A huge collection of 3400+ free website templates JAR theme com WP themes and more at the biggest community-driven free web design site

Alerts

Multiple critical vulnerabilities affecting WordPress (CVE-2024-3604, CVE-2024-6314, CVE-2024-6313, CVE-2024-6365)

Advisory No: TZCERT/SA/2024/07/10-2

Date of First Release: 10th July 2024

Source: Wordfence

Software Affected: osm, iq-testimonials, forms-gutenberg, woo-product-tables

Overview:

WordPress is vulnerable to four critical vulnerabilities. Exploitation of these vulnerabilities makes remote code execution possible.

Description:

Four WordPress plugins namely osm, iq-testimonials, forms-gutenberg, and woo-product-tables are affected by the vulnerabilities tracked as CVE-2024-3604, CVE-2024-6314, CVE-2024-6313, and CVE-2024-6365 respectively. Reasons for the flaws include insufficient escaping on the user supplied parameter and lack of sufficient preparation on the existing SQL query, insufficient file type validation in the ‘process_image_upload’ function, user’s ability to specify the allowed file types in the ‘upload’ function, and due to missing authorization and lack of sanitization of appended data in the languages/customTitle.php file. The attackers can exploit the vulnerabilities to execute arbitrary codes on the server.

Impact:

Successful exploitation of these vulnerabilities may allow an attacker to take control of the affected system.

Solution:

WordPress has released security patches for these vulnerabilities. Users and administrators are encouraged to apply necessary updates.

References:

  1. https://www.wordfence.com/threat-intel/vulnerabilities/wordpress-plugins/osm/osm-openstreetmap-602-authenticated-contributor-sql-injection
  2. https://www.wordfence.com/threat-intel/vulnerabilities/wordpress-plugins/iq-testimonials/iq-testimonials-227-unauthenticated-arbitrary-file-upload
  3. https://www.wordfence.com/threat-intel/vulnerabilities/wordpress-plugins/forms-gutenberg/gutenberg-forms-229-unauthenticated-arbitrary-file-upload
  4. https://www.wordfence.com/threat-intel/vulnerabilities/wordpress-plugins/woo-product-tables/product-table-by-wbw-201-unauthenticated-remote-code-execution

Critical Vulnerabilities in multiple IBM vulnerabilities (CVE-2024-1597, CVE-2022-46337)

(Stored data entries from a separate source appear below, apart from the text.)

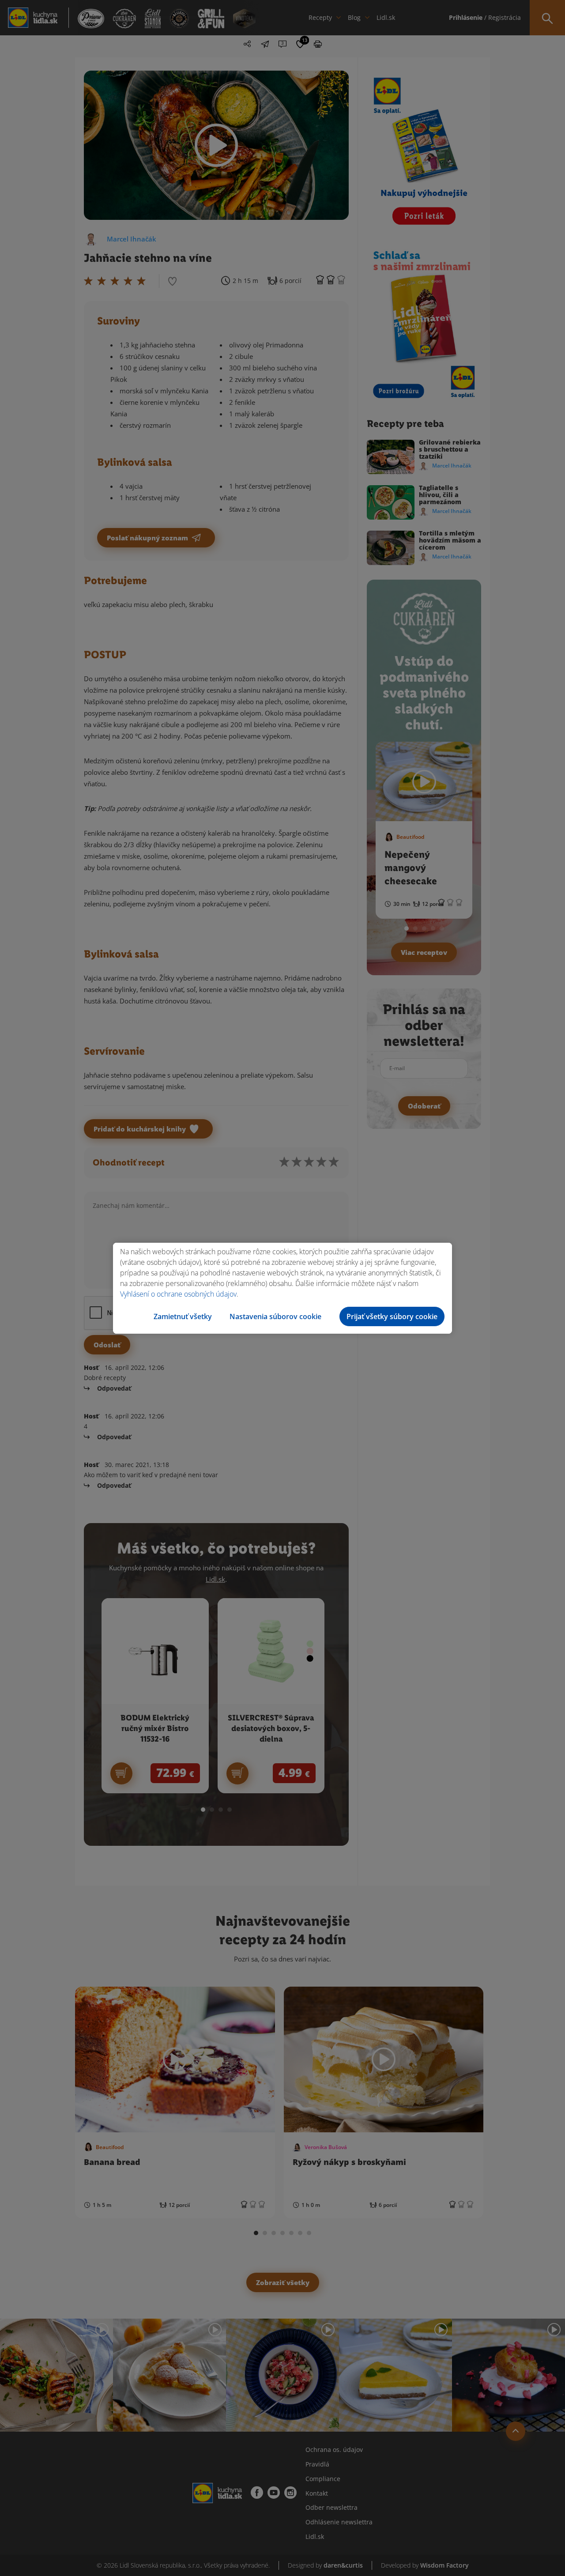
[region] (282, 1288)
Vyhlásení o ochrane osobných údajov (178, 1294)
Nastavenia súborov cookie (275, 1316)
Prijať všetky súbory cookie (392, 1316)
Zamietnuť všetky (183, 1316)
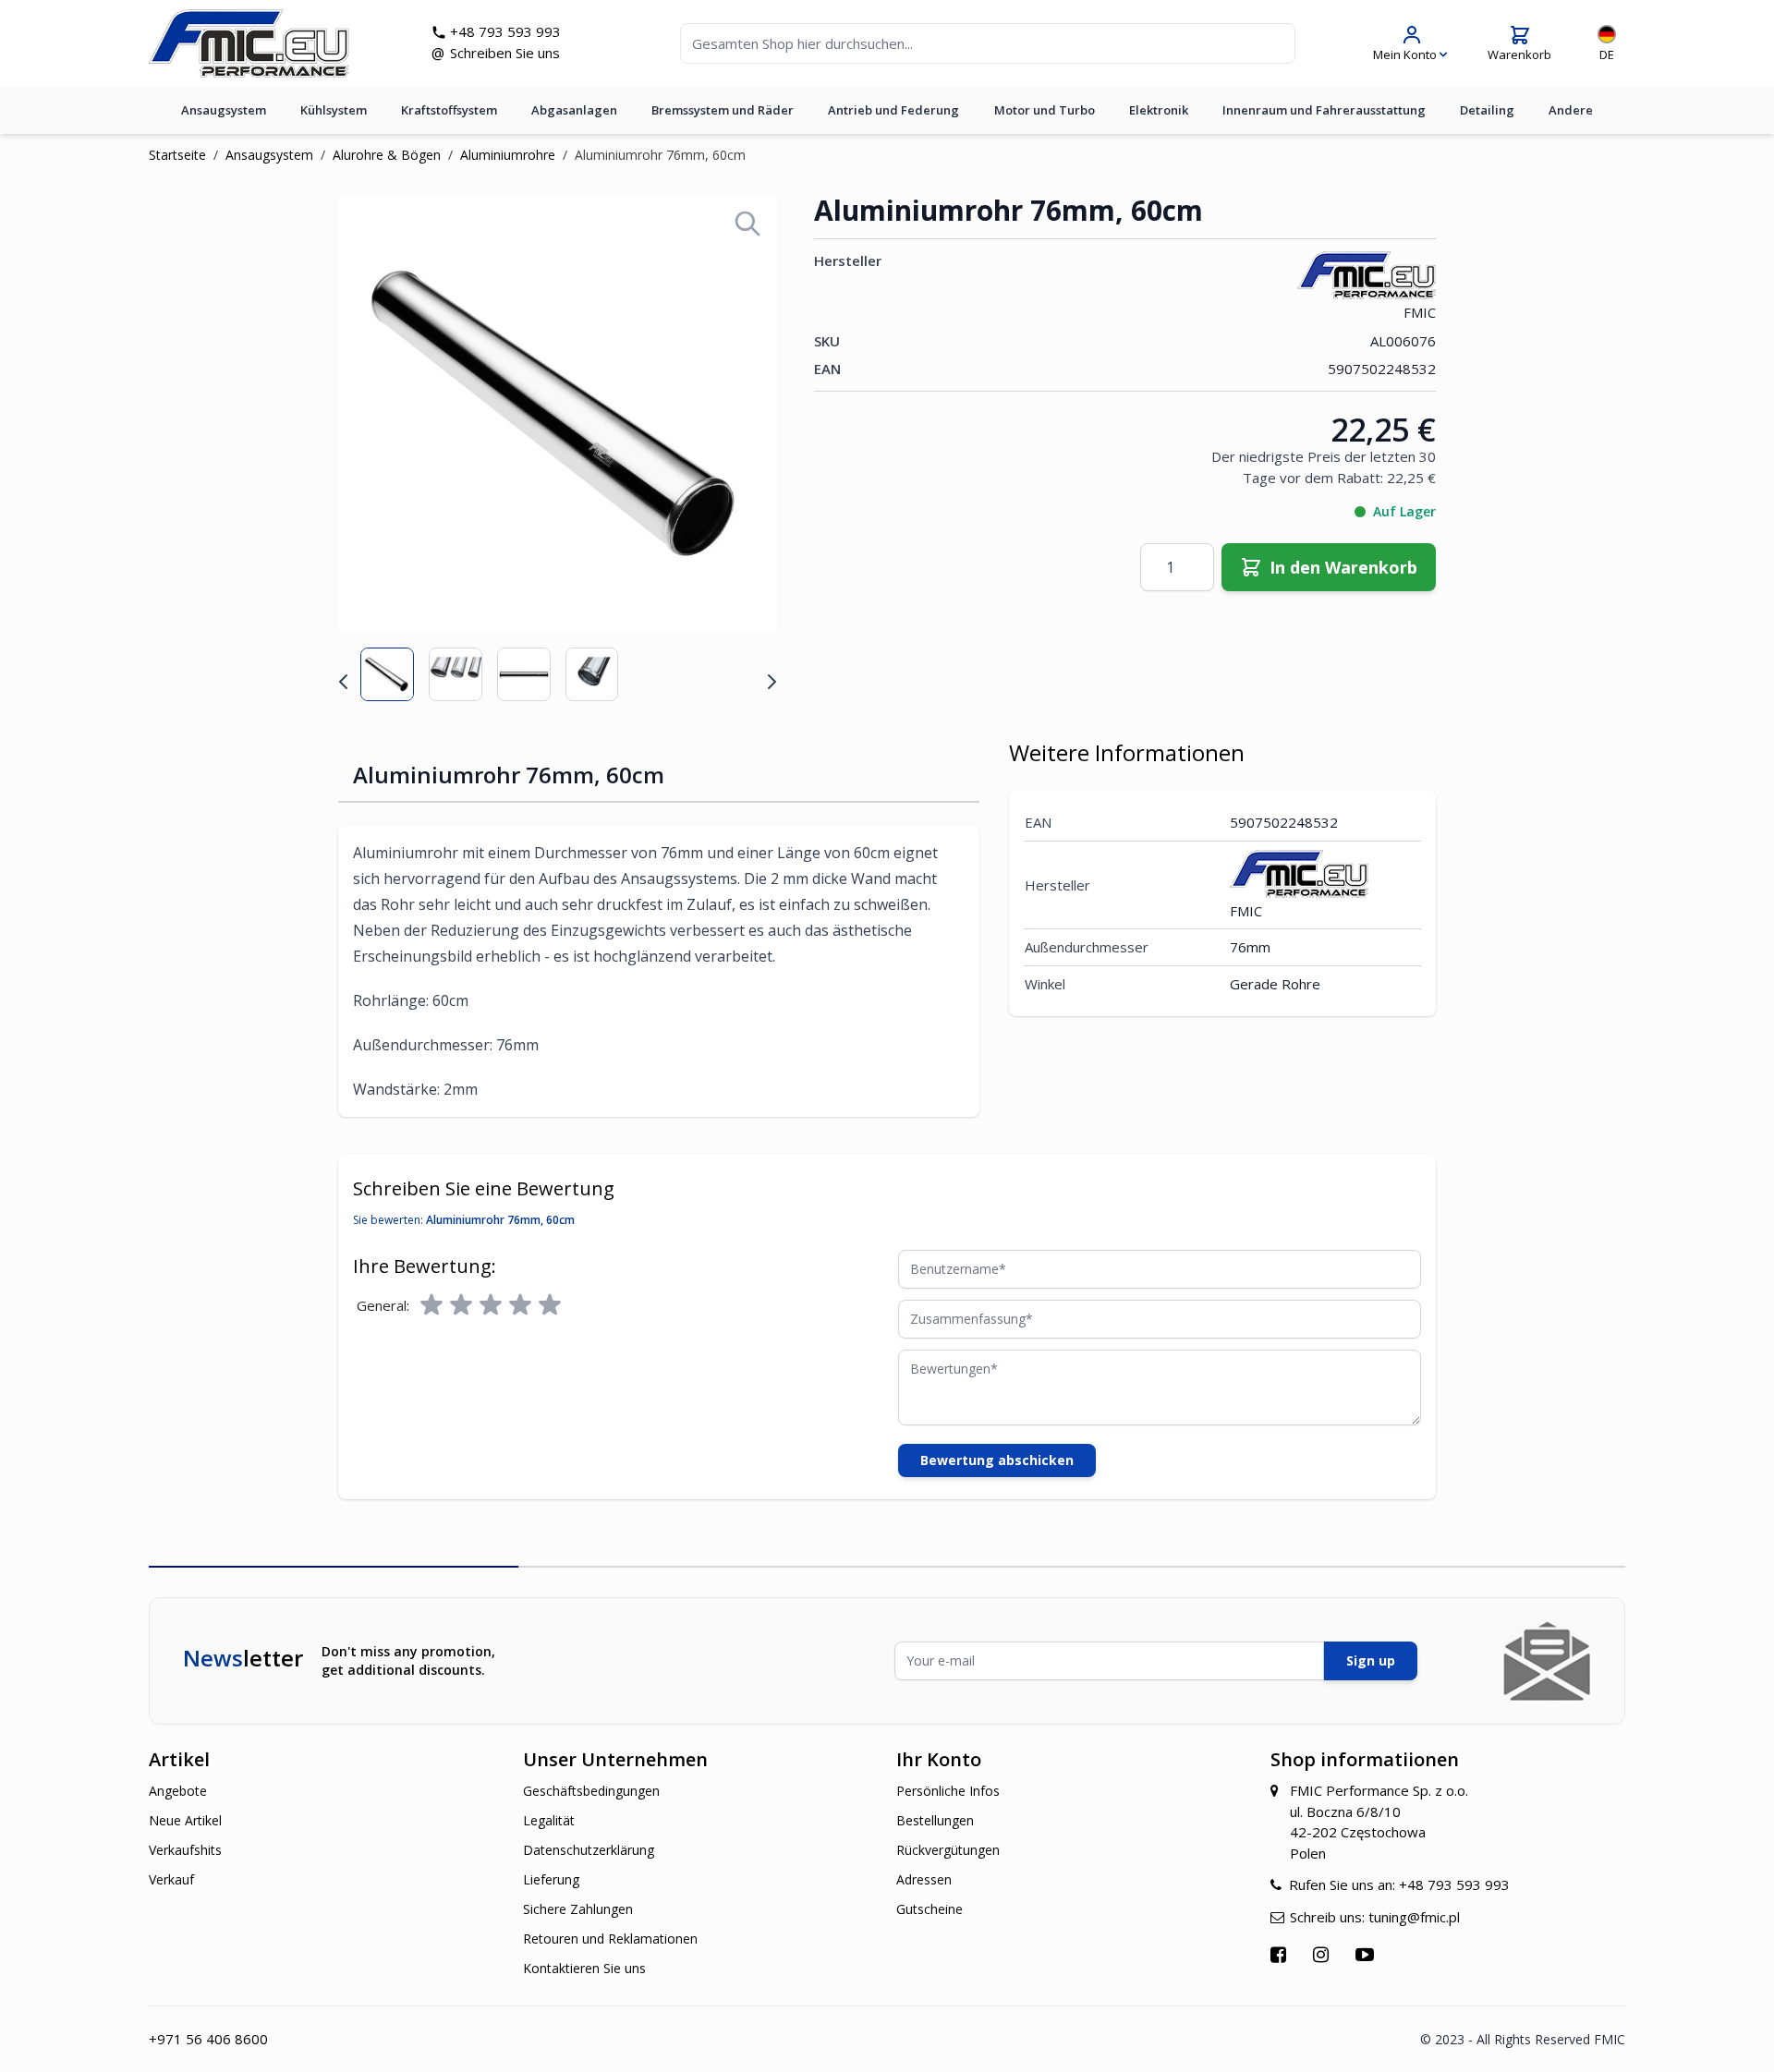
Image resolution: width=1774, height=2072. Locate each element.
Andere (1571, 110)
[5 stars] (550, 1305)
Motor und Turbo (1044, 110)
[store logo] (249, 43)
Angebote (178, 1790)
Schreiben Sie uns (505, 52)
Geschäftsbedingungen (591, 1790)
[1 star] (431, 1305)
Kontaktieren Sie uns (584, 1968)
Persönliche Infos (948, 1790)
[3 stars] (490, 1305)
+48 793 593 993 (505, 31)
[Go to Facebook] (1280, 1954)
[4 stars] (520, 1305)
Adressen (924, 1879)
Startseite (177, 155)
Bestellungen (935, 1820)
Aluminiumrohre (507, 155)
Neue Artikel (185, 1820)
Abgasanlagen (574, 110)
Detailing (1487, 110)
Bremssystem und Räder (722, 110)
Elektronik (1158, 110)
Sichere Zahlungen (578, 1909)
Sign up (1370, 1660)
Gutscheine (929, 1909)
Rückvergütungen (948, 1850)
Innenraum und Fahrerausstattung (1324, 110)
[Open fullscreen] (747, 223)
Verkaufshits (185, 1850)
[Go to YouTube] (1367, 1954)
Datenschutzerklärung (588, 1850)
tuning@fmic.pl (1414, 1917)
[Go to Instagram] (1323, 1954)
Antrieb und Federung (893, 110)
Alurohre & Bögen (387, 155)
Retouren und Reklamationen (610, 1938)
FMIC (1419, 312)
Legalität (549, 1820)
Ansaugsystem (223, 110)
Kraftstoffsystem (449, 110)
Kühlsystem (333, 110)
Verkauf (171, 1879)
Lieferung (551, 1879)
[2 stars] (461, 1305)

Advisory No: TZCERT/SA/2024/07/10-1

Date of First Release: 10th July 2024

Source: IBM

Software Affected:  PostgreSQL JDBC Driver, Apache Derby

Overview:

Multiple IBM products depending on  PostgreSQL JDBC Driver, and Apache Derby are vulnerable to critical vulnerabilities. Attackers can exploit the vulnerabilities to dump critical data or execute arbitrary code.

Description:

Multiple IBM products running on  PostgreSQL JDBC Driver, and are affected by critical vulnerabilities with CVSS base scores of 10 and 9.1 and tracked as CVE-2024-1597, and CVE-2022-46337 respectively. The vulnerabilities exist in PostgreSQL JDBC Driver that uses the non-default connection property preferQueryMode=simple in combination with application code that has a vulnerable SQL that negates a parameter value, and in Apache Derby plugin caused by a LDAP injection vulnerability in authenticator. The attackers can send specially crafted request to execute arbitrary code on the vulnerable system.

Impact:

Successful exploitation of these vulnerabilities may allow an attacker to take control of the affected system.

Solution:

IBM has released security patches for these vulnerabilities. Users and administrators are encouraged to apply necessary updates.

References:

  1. https://exchange.xforce.ibmcloud.com/vulnerabilities/283693
  2. https://exchange.xforce.ibmcloud.com/vulnerabilities/271915

TZCERT-SU-24-0714 (Mageia Security Update)

Mageia has released security updates to address vulnerabilities in its multiple products. Exploitation of these vulnerabilities may allow an attacker to take control of an affected system.

Users and Administrators are encouraged to review Mageia Security Advisories dated 9th July 2024 and apply necessary updates.

TZCERT-SU-24-0713 (Cisco Security Update)

Cisco has released security updates to address a vulnerability in OpenSSH Server(regreSSHion). Exploitation of this vulnerability may allow an attacker to take control of an affected system.

Users and Administrators are encouraged to review Cisco Security Advisory and apply necessary updates.

TZCERT-SU-24-0712 (Mageia Security Update)

Mageia has released security updates to address vulnerabilities in its multiple products. Exploitation of these vulnerabilities may allow an attacker to take control of an affected system.

Users and Administrators are encouraged to review Mageia Security Advisories dated 9th July 2024 and apply necessary updates.